• _The problem_:
Output all of the entries beneath, exactly as written.

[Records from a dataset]
====
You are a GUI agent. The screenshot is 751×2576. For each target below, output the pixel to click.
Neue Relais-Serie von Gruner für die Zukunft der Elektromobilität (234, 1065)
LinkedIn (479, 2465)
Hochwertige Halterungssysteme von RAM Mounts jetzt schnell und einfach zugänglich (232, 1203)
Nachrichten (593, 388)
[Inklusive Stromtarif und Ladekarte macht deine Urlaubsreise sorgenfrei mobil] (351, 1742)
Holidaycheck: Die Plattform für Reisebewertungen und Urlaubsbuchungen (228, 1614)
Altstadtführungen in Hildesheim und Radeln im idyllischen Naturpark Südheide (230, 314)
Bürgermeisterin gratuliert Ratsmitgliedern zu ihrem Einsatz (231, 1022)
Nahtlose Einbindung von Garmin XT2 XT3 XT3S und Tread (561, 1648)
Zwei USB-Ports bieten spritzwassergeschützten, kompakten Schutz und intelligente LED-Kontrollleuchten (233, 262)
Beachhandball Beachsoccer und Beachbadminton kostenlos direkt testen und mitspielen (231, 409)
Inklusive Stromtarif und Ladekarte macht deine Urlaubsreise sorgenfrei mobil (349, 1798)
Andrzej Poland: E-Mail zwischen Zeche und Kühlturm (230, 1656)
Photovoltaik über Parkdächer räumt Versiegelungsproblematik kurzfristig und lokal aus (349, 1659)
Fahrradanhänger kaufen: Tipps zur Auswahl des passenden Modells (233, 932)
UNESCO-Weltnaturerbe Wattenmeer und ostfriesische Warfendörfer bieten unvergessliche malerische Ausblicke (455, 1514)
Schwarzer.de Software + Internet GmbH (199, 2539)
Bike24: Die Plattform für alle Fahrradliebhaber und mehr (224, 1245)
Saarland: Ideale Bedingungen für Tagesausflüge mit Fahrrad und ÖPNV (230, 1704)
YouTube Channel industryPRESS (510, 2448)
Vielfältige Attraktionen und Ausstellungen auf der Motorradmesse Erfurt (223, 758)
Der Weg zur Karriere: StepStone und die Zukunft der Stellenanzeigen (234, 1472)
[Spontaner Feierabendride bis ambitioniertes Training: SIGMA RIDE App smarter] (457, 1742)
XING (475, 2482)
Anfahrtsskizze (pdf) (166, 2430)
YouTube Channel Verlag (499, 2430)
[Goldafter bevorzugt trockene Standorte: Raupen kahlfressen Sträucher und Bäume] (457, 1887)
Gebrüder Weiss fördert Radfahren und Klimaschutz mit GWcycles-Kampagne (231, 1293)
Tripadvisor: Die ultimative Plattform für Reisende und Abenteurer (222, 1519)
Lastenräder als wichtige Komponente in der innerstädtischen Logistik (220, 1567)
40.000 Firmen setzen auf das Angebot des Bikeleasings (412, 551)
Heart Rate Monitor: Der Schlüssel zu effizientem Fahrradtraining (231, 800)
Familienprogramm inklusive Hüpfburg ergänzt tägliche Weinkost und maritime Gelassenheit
====
• _Expected answer_:
You are a GUI agent. The screenshot is 751×2576. For each target below, output the pixel to click.
Neue Relais-Serie von Gruner für die Zukunft der Elektromobilität (234, 1065)
LinkedIn (479, 2465)
Hochwertige Halterungssysteme von RAM Mounts jetzt schnell und einfach zugänglich (232, 1203)
Nachrichten (593, 388)
[Inklusive Stromtarif und Ladekarte macht deine Urlaubsreise sorgenfrei mobil] (351, 1742)
Holidaycheck: Die Plattform für Reisebewertungen und Urlaubsbuchungen (228, 1614)
Altstadtführungen in Hildesheim und Radeln im idyllischen Naturpark Südheide (230, 314)
Bürgermeisterin gratuliert Ratsmitgliedern zu ihrem Einsatz (231, 1022)
Nahtlose Einbindung von Garmin XT2 XT3 XT3S und Tread (561, 1648)
Zwei USB-Ports bieten spritzwassergeschützten, kompakten Schutz und intelligente LED-Kontrollleuchten (233, 262)
Beachhandball Beachsoccer und Beachbadminton kostenlos direkt testen und mitspielen (231, 409)
Inklusive Stromtarif und Ladekarte macht deine Urlaubsreise sorgenfrei mobil (349, 1798)
Andrzej Poland: E-Mail zwischen Zeche und Kühlturm (230, 1656)
Photovoltaik über Parkdächer räumt Versiegelungsproblematik kurzfristig und lokal aus (349, 1659)
Fahrradanhänger kaufen: Tipps zur Auswahl des passenden Modells (233, 932)
UNESCO-Weltnaturerbe Wattenmeer und ostfriesische Warfendörfer bieten unvergessliche malerische Ausblicke (455, 1514)
Schwarzer.de Software + Internet GmbH (199, 2539)
Bike24: Die Plattform für alle Fahrradliebhaber und mehr (224, 1245)
Saarland: Ideale Bedingungen für Tagesausflüge mit Fahrrad und ÖPNV (230, 1704)
YouTube Channel industryPRESS (510, 2448)
Vielfältige Attraktionen und Ausstellungen auf der Motorradmesse Erfurt (223, 758)
Der Weg zur Karriere: StepStone und die Zukunft der Stellenanzeigen (234, 1472)
[Spontaner Feierabendride bis ambitioniertes Training: SIGMA RIDE App smarter] (457, 1742)
XING (475, 2482)
Anfahrtsskizze (pdf) (166, 2430)
YouTube Channel Verlag (499, 2430)
[Goldafter bevorzugt trockene Standorte: Raupen kahlfressen Sträucher und Bäume] (457, 1887)
Gebrüder Weiss fördert Radfahren und Klimaschutz mit GWcycles-Kampagne (231, 1293)
Tripadvisor: Die ultimative Plattform für Reisende und Abenteurer (222, 1519)
Lastenräder als wichtige Komponente in der innerstädtischen Logistik (220, 1567)
40.000 Firmen setzen auf das Angebot des Bikeleasings (412, 551)
Heart Rate Monitor: Der Schlüssel zu effizientem Fahrradtraining (231, 800)
Familienprogramm inklusive Hüpfburg ergänzt tägliche Weinkost und maritime Gelassenheit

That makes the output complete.